■ WHAT TO DO ■
Please copy each line below that contains the word "computer".

■ RECORDS SHOWN ■
_ _ _ _

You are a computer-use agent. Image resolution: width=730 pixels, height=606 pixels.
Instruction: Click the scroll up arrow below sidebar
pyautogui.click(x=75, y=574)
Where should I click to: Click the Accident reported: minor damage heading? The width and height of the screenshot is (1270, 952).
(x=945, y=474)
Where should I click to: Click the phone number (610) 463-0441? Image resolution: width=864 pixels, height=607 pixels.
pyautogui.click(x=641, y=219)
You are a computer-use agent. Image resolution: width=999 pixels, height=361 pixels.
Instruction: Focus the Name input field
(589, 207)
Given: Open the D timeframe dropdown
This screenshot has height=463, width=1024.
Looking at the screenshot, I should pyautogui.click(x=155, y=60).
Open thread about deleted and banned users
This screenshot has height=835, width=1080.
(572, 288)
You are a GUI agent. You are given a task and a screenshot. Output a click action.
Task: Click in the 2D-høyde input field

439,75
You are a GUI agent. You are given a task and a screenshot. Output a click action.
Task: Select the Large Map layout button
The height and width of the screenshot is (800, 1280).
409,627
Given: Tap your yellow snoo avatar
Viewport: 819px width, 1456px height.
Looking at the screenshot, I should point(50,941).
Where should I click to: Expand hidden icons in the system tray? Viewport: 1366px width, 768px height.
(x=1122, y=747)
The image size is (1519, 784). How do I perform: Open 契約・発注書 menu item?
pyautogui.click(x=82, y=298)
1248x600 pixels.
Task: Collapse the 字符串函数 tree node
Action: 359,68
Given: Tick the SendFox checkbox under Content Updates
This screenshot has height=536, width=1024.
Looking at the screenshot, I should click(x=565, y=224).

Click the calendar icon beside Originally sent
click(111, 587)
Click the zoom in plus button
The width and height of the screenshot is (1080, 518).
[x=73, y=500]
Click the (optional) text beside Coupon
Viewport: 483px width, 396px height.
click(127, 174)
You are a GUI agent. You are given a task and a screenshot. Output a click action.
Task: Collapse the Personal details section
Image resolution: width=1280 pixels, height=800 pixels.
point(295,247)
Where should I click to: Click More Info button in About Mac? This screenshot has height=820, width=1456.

_ _ _ _

■ RESPONSE FOR THIS EXERCISE ■
You are a computer-use agent. Image resolution: width=730 pixels, height=606 pixels.
You are a computer-use agent. Image resolution: width=999 pixels, height=361 pixels.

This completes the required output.